When Anthropic publicly released tool use for Claude in the spring of 2024, the documentation described it as giving the model "the ability to interact with external services and systems." What changed wasn't Claude's knowledge β it was Claude's reach. A language model that previously could only reason about the world could now query a live database, run a calculation, or send an HTTP request.
The pattern had precedent: OpenAI had shipped function calling for GPT-4 in June 2023. But Anthropic's implementation, released as the tools parameter in the Messages API, offered a structured JSON schema approach that developers quickly adopted for complex multi-step agent workflows.

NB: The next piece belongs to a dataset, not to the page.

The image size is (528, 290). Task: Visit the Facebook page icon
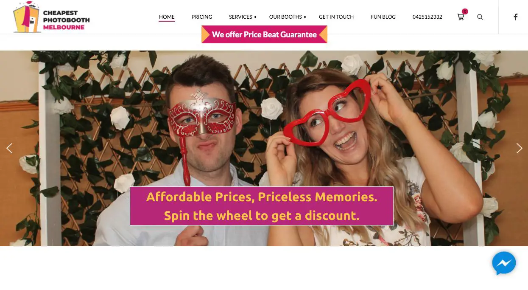516,17
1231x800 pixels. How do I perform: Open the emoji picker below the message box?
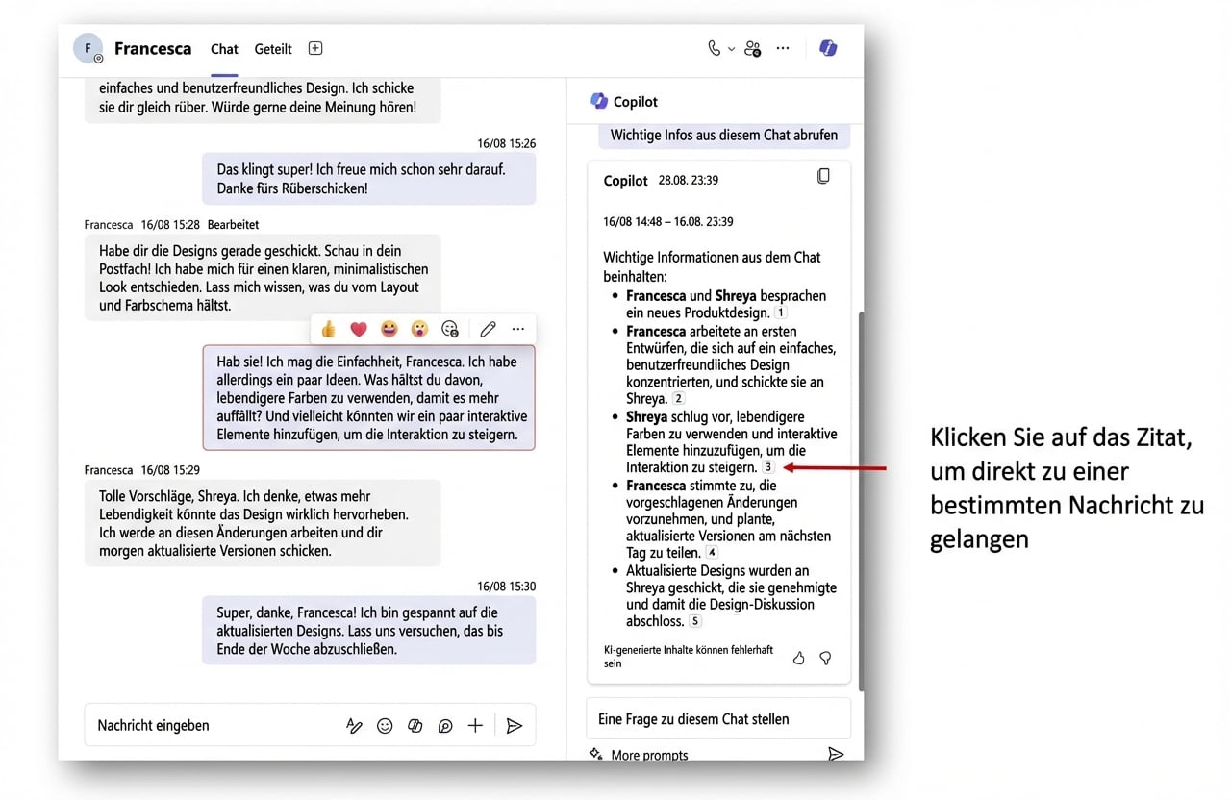tap(385, 725)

Claude's training gives it a static snapshot of knowledge up to a cutoff date. It cannot browse the web, check the current time, query your database, or execute code in a sandboxed environment β unless you explicitly provide those capabilities as tools.

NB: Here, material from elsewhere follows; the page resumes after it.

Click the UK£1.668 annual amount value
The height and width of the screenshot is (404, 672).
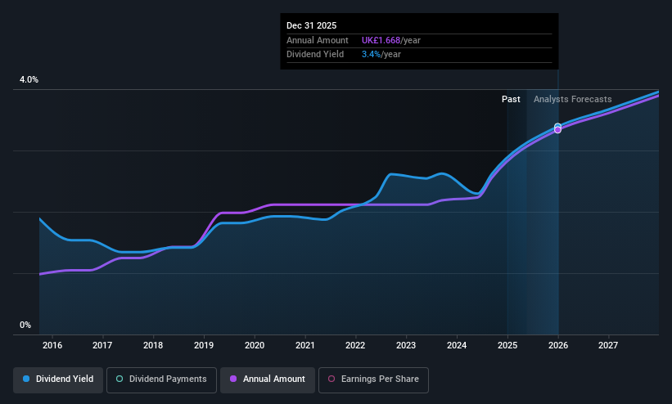381,40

Tool use is the mechanism by which you extend Claude's effective capabilities beyond inference. Instead of answering "what is the current stock price of NVDA?" from memory (which would be wrong), Claude can call a get_stock_price function you define, receive the real-time result, and incorporate it into a coherent response.
Claude does not execute your tools. It requests that a tool be called by outputting a structured tool_use content block. Your code receives that request, runs the actual function, and sends the result back. Claude is the planner; your application is the executor.
Tool use is not a single API call β it is a dialogue. Understanding the turn structure is essential before writing a single line of code.
Every tool is described using a JSON Schema subset. The three required fields are name, description, and input_schema. Claude reads the description to decide when to call the tool and reads the schema to know what parameters to provide.
The description field is the most important part of a tool definition. Claude uses it to decide whether to call the tool at all. Be specific about when the tool should and should not be used. Anthropic's own documentation notes: "Claude will use descriptions to determine when and how to use tools, so good descriptions can significantly improve tool use performance."
The two-turn pattern (Claude requests β you execute β Claude finalises) is not an implementation detail to work around. It is a deliberate safety boundary. Claude cannot directly execute code or call APIs β it can only request that your application do so. This means you retain full control over what actually runs. You can validate inputs, rate-limit calls, and log every tool invocation before it happens.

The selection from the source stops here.